*** Opening of Selected extract ***
African Root Studied As Addiction Treatment

Copyright 1993 Reuters, Limited

November 16, 1993, Tuesday, BC cycle

LENGTH: 380 words

COLUMN: Health briefs

LOAD-DATE: November 18, 1993


BYLINE: By Jane Sutton


BODY: An ancient and illegal hallucinogenic herb that was popular during the 1960s is under study as a potential treatment for heroin and cocaine addiction, government-backed researchers said Tuesday.

Reporting to the American Association of Pharmaceutical Scientists in Orlando, University of Kentucky researchers said they had developed stable oral and injectable forms of the drug ibogaine HCL.

Scientists established long ago that ibogaine, which occurs naturally in the root bark of an African shrub, can reduce the craving for cocaine and heroin, said the university’s Dr Ram Murty in a telephone interview.

But because the extract had a tendency to oxidize and break down, it could not be tested for potential use in treating drug addiction.

Murty said he and his colleagues have found a way to stabilize the drug, by adding the chemical disodium EDTA. That enabled them to produce tablets, capsules and injectible liquid ibogaine which retain their potency.

“We have known that this drug was useful since the 1960s. We are at the point where we can institute animal studies,” Murty said.

Animal studies would be the first step toward human clinical trials that could someday lead to approval by the Food and Drug Administration for ibogaine’s use as an anti-addiction therapy, Murty said.

However, Murty said any FDA approval is at least six years away, even if all the tests go well. “This natural extract was used by African villagers. It’s an old herb. But it’s a completely new drug as far as the FDA is concerned,” Murty said.
*** Close of Selected extract ***
Please write out everything in the ibogaine article from "Reporting to the" down to "a telephone interview.". Draw only on the ibogaine article itself.
*** Opening of Supplied material ***
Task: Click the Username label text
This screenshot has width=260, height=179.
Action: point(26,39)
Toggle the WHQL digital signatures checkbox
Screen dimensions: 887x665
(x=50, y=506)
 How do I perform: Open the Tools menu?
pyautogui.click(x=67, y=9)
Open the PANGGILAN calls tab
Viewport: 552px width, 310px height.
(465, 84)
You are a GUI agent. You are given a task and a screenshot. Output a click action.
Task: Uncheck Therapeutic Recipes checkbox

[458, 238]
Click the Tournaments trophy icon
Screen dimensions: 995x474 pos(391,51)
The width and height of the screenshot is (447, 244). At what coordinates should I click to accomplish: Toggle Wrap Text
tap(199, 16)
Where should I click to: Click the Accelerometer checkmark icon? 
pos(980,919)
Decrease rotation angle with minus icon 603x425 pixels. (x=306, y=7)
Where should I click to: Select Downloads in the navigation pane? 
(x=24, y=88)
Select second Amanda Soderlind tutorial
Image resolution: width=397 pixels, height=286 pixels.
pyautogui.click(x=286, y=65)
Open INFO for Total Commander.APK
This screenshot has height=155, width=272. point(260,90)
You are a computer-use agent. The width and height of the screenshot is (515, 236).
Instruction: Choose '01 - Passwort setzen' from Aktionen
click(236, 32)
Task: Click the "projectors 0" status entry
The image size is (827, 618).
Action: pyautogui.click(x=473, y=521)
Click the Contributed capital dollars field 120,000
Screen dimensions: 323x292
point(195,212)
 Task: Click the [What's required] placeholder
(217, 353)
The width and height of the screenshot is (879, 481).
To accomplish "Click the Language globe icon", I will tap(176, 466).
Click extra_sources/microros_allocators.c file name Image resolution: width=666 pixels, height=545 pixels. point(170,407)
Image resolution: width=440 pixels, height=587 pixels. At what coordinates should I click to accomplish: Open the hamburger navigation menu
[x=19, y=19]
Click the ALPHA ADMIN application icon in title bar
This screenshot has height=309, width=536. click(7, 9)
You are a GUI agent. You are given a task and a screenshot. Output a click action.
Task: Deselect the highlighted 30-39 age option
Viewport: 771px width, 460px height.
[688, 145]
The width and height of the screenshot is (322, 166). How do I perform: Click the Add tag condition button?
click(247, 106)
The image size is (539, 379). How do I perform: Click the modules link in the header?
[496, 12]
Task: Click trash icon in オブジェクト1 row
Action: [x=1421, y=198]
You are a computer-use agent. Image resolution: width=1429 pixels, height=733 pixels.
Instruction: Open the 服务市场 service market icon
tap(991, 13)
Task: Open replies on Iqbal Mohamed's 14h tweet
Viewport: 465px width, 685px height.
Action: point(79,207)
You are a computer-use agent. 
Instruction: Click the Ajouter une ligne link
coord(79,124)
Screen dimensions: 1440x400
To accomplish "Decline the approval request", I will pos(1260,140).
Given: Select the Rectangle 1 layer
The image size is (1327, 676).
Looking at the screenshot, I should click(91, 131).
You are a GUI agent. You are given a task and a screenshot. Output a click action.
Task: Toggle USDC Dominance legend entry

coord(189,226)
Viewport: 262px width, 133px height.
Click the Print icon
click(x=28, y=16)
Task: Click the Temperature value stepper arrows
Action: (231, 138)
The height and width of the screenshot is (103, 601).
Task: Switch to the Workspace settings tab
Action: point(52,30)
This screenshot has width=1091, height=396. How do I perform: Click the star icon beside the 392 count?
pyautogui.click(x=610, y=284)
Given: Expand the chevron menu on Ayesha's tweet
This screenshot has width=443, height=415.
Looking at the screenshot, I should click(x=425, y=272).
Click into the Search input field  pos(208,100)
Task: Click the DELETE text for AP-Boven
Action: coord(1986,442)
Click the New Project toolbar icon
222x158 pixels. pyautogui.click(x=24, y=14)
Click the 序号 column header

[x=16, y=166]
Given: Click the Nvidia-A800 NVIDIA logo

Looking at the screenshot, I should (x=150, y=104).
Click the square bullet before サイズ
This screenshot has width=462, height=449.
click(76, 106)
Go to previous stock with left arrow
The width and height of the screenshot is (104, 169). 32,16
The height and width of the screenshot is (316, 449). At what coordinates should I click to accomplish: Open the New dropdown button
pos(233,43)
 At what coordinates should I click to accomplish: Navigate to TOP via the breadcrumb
*** Close of Supplied material ***
**Written reply:**
Reporting to the American Association of Pharmaceutical Scientists in Orlando, University of Kentucky researchers said they had developed stable oral and injectable forms of the drug ibogaine HCL.

Scientists established long ago that ibogaine, which occurs naturally in the root bark of an African shrub, can reduce the craving for cocaine and heroin, said the university’s Dr Ram Murty in a telephone interview.